Raging Bull’s uncommon emotional brutality might be partly explained by the fact that the film’s production came at a particularly desperate time in its director’s life. During Labor Day weekend 1978 at the Telluride Film Festival, Scorsese had the first of two collapses. After the more startling second one, which occurred back in New York, Scorsese was told that he was in danger of a fatal brain hemorrhage, due to a combustible mix of cocaine, sheer physical exhaustion, and asthma medication and other prescription drugs. Scorsese’s decision to make the film—at De Niro’s incessant encouragement—coincided with his gradual recuperation from this scare. So Raging Bull is the story of a man plunging to extreme depths from a director climbing back from rock bottom. Scorsese’s newfound perspective on his own mortality could then account for the film’s frightening smallness, its constant reminder that we’re all just groping our way toward some sort of transcendence, whether it be artistic or purely, ecstatically physical.

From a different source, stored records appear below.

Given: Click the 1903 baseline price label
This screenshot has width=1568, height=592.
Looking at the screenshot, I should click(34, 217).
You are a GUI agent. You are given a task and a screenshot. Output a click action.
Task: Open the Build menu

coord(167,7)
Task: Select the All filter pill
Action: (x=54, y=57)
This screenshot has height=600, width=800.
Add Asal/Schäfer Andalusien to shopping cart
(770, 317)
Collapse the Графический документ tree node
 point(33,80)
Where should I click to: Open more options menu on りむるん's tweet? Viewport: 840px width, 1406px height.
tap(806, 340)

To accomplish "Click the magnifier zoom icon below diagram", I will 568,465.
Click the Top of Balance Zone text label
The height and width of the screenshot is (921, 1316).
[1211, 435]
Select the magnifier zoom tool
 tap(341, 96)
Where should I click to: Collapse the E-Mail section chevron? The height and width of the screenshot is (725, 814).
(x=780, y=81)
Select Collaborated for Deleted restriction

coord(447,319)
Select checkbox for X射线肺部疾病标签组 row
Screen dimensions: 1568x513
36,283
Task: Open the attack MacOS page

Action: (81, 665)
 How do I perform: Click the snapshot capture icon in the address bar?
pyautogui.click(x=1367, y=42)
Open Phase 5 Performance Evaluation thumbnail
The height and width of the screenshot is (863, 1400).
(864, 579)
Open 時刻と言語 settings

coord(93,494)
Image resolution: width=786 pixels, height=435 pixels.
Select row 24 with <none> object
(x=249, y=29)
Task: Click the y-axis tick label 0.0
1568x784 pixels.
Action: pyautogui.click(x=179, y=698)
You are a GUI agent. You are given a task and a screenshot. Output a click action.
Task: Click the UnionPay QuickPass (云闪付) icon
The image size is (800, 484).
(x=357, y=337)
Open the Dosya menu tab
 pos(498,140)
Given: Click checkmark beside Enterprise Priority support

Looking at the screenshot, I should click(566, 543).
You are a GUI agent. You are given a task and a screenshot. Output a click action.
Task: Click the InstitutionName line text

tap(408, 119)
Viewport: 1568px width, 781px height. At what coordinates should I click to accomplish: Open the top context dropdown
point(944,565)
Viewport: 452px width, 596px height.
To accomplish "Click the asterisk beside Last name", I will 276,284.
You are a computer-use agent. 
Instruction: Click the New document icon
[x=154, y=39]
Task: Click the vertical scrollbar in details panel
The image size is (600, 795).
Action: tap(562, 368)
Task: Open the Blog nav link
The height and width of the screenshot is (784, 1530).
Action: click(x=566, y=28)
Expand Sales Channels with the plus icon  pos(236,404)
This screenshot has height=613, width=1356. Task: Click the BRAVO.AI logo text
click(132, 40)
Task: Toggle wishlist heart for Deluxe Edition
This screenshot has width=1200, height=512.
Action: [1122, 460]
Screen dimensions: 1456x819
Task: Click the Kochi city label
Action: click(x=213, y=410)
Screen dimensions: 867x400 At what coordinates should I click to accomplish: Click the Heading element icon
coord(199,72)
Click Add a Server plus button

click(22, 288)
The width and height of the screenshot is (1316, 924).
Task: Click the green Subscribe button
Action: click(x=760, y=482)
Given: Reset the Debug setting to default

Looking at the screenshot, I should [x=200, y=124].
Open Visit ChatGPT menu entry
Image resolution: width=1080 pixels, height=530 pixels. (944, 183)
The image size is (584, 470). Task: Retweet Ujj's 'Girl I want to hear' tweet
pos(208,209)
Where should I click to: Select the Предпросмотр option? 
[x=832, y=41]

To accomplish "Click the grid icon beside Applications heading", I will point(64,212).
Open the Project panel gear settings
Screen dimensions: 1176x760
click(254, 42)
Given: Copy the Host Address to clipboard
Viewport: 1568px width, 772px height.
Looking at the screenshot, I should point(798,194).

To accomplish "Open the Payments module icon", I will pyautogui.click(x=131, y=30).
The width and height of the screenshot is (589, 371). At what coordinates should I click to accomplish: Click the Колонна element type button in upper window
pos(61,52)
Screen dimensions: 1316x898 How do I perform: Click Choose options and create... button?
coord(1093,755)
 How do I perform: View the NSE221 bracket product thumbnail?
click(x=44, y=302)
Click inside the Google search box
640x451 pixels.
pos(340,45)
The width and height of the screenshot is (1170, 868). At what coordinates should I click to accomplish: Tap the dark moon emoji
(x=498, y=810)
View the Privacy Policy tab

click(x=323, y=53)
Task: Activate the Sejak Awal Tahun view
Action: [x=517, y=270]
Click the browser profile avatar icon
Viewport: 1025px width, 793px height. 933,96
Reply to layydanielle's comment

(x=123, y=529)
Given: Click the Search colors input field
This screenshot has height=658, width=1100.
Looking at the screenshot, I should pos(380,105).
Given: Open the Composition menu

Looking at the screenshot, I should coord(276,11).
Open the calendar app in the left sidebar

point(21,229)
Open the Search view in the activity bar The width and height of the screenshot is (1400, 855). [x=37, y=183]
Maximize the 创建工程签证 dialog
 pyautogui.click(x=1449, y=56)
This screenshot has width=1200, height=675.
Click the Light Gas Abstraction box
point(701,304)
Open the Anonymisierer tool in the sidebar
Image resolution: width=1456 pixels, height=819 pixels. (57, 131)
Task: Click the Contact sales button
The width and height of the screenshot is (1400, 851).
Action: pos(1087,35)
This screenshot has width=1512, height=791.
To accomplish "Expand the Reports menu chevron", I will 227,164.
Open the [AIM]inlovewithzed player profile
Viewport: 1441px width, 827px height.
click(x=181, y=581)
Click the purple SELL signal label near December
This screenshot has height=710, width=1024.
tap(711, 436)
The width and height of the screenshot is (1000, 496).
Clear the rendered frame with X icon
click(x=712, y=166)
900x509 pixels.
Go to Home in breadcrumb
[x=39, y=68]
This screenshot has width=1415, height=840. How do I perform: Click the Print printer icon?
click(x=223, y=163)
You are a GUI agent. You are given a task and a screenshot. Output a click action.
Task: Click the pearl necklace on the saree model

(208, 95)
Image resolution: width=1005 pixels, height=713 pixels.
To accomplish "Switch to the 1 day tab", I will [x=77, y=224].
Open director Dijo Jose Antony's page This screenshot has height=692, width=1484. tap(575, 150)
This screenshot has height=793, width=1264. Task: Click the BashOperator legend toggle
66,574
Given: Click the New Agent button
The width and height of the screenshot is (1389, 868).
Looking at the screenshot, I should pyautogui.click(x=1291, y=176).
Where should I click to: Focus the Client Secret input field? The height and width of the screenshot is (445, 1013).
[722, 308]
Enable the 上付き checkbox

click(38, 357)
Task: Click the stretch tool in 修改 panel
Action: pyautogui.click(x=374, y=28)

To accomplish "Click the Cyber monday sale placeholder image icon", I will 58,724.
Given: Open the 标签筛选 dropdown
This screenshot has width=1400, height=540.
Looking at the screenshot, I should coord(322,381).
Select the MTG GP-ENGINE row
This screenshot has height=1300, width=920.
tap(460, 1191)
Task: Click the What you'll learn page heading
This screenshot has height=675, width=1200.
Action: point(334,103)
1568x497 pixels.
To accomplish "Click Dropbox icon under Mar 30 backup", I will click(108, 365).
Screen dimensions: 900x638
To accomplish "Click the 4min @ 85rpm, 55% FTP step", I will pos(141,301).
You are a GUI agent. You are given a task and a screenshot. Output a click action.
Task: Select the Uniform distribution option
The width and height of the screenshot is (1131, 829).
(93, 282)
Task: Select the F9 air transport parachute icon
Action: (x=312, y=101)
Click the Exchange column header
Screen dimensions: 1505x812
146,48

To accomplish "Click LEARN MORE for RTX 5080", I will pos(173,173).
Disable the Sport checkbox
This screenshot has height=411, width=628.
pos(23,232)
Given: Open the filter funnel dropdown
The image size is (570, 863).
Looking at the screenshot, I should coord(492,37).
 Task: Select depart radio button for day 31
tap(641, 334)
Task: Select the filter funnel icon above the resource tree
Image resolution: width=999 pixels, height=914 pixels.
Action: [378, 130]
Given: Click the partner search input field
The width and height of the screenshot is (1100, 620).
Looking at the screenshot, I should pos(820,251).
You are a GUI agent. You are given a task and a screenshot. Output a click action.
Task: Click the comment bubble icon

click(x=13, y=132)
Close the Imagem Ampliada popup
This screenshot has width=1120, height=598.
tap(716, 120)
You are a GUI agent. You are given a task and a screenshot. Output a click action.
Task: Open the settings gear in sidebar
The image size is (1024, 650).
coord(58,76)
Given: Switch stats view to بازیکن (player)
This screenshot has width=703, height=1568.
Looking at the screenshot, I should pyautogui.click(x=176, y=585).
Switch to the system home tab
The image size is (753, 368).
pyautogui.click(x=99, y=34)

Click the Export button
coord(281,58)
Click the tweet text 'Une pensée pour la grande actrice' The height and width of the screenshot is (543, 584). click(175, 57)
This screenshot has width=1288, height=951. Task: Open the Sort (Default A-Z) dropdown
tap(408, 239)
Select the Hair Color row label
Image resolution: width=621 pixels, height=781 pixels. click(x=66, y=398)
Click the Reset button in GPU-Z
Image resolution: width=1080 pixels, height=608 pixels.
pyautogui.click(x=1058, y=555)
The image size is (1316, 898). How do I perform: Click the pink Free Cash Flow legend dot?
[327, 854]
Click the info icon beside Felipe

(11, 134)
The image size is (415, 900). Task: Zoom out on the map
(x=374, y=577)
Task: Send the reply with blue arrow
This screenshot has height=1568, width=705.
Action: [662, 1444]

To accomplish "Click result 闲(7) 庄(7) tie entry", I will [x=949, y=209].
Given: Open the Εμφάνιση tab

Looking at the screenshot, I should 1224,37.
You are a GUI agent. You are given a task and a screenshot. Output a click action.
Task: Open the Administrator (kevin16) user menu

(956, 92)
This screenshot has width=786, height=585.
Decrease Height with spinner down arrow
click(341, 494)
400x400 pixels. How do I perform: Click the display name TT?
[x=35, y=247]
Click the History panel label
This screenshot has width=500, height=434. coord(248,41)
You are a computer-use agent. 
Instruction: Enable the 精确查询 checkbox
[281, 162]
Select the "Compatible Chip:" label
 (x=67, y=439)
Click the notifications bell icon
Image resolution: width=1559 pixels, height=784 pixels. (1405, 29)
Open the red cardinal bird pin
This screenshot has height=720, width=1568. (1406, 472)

It was as pummeling to make as it is to watch. “I put everything I knew and felt into that film and I thought it would be the end of my career,” said Scorsese. “It was what I call a kamikaze way of making movies.” While Scorsese was potentially flying himself into the side of a mountain, professionally, his producers were looking the other way. United Artists executives didn’t seem to notice they had a major film on their hands, too preoccupied were they wrestling with the destructive giant they had coming out that same year, Michael Cimino’s infamous, studio-slaughtering Heaven’s Gate. Raging Bull must have seemed so tiny in comparison. Today, few films loom larger. In an end-of-decade critics’ poll conducted by Premiere magazine, Scorsese’s colossal portrait of a negligible man would be crowned the best film of the 1980s—a telling fact, since today it is regarded as the kind of rigorously conceived and executed American auteurist vision that defined the 1970s. Raging Bull would cut a swath through any era, however, defying all comers to stand, lonely, at the top of the heap.